And for a while, people using tapes to make field recordings were supposed to pay more for the blanks to offset the supposed lost sales of the unrelated music industry.


And for a while, people using tapes to make field recordings were supposed to pay more for the blanks to offset the supposed lost sales of the unrelated music industry.


GIMP had some shitty shortcuts, sure. But so did PS.
As an example of better shortcuts - you could get a rectangular selection by pressing “r”, which is an example of a very simple and straightforward UI language. You could then adjust that selection with handles without needing any chords or modifiers, zoom in with the number keys or scroll wheel, etc.
You could open a tool, like the colour picker, and switch to a different window without the app going beep and telling you “no”, which is what PS traditionally did.
You could open the app and load an image in 1/10th the time it took for PS to start which made it way nicer to use. When I was using PS I generally left it open all the time because of its sluggish start, which meant it was sitting hogging resources all day.
What I’m saying is that your personal workflow and the general UX of whatever software you’re used to using is always the thing you’re going to use as a point of comparison, and if your expected shortcut is different it doesn’t mean it’s worse.
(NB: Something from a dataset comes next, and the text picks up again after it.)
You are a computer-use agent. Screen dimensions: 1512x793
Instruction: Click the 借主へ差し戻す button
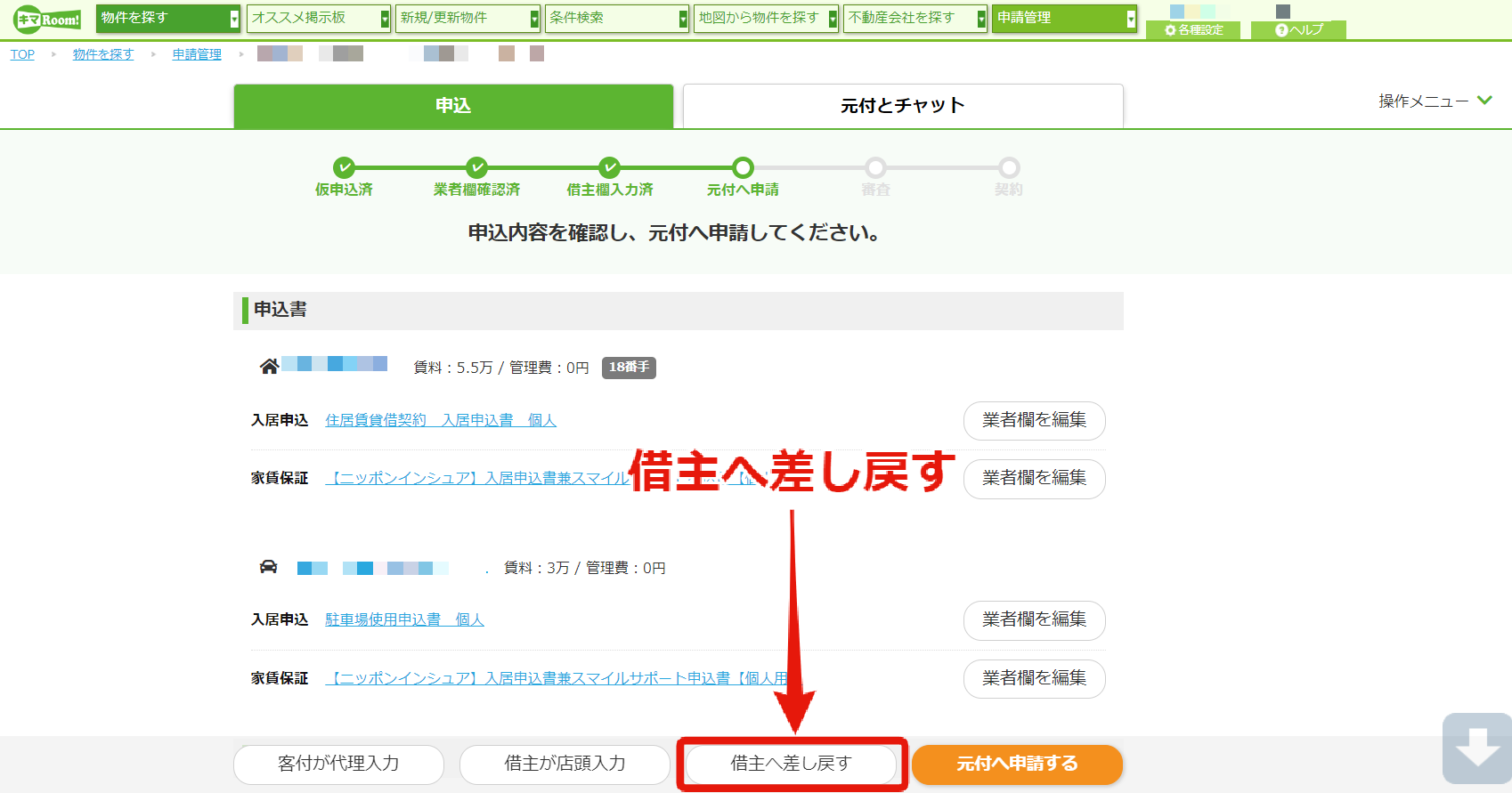click(x=791, y=764)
I used PS from v3 (I think?) to CS2 (ish?) before switching to GIMP. I thought the interface was weird until a designer at my job showed me where I was getting confused. So I’ve been a semi-regular G user for the last million years and every once in a while I offer to help my partner with something in PS and honestly I take so long to get anything done because I can’t find it in the PS UI.
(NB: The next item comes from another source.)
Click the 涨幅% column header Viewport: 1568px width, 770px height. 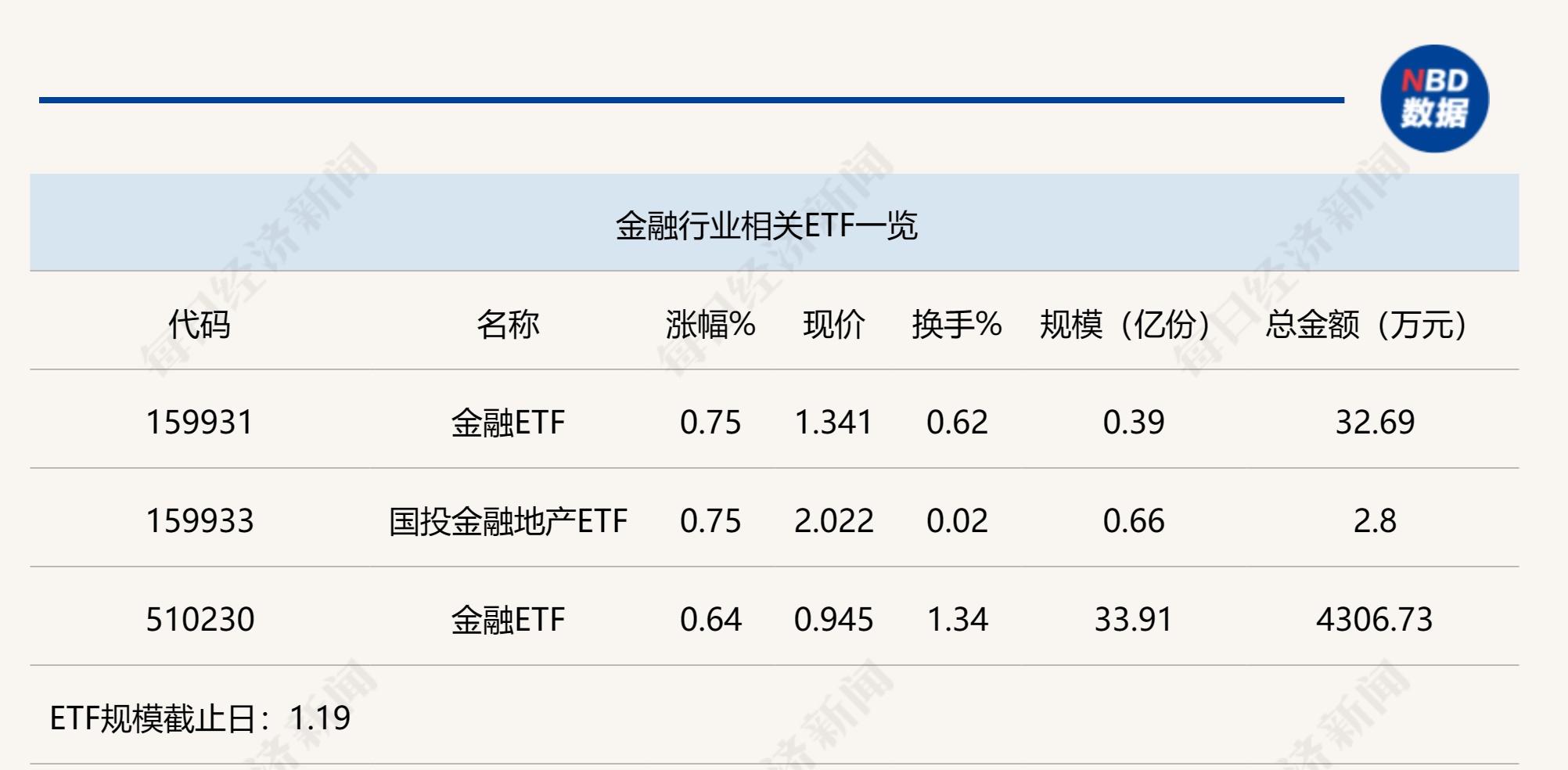pos(710,324)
“Professionals” is one of those words, you know, like “consumer” or whatever, that does a lot to hide what’s really going on. I’m a professional who used to use GIMP all the time for my work. I’m not less of a professional because I didn’t like Photoshop, in fact, I used to use PS at previous jobs but gave it up because I prefer the GIMP interface (yes, I’m that person) and didn’t need the other bits. “Professional” just means you do it as a job; it doesn’t indicate what that job is, and different people have different use cases.
If you’re going to run windows in a VM, then what’s the point? Why not just run one OS?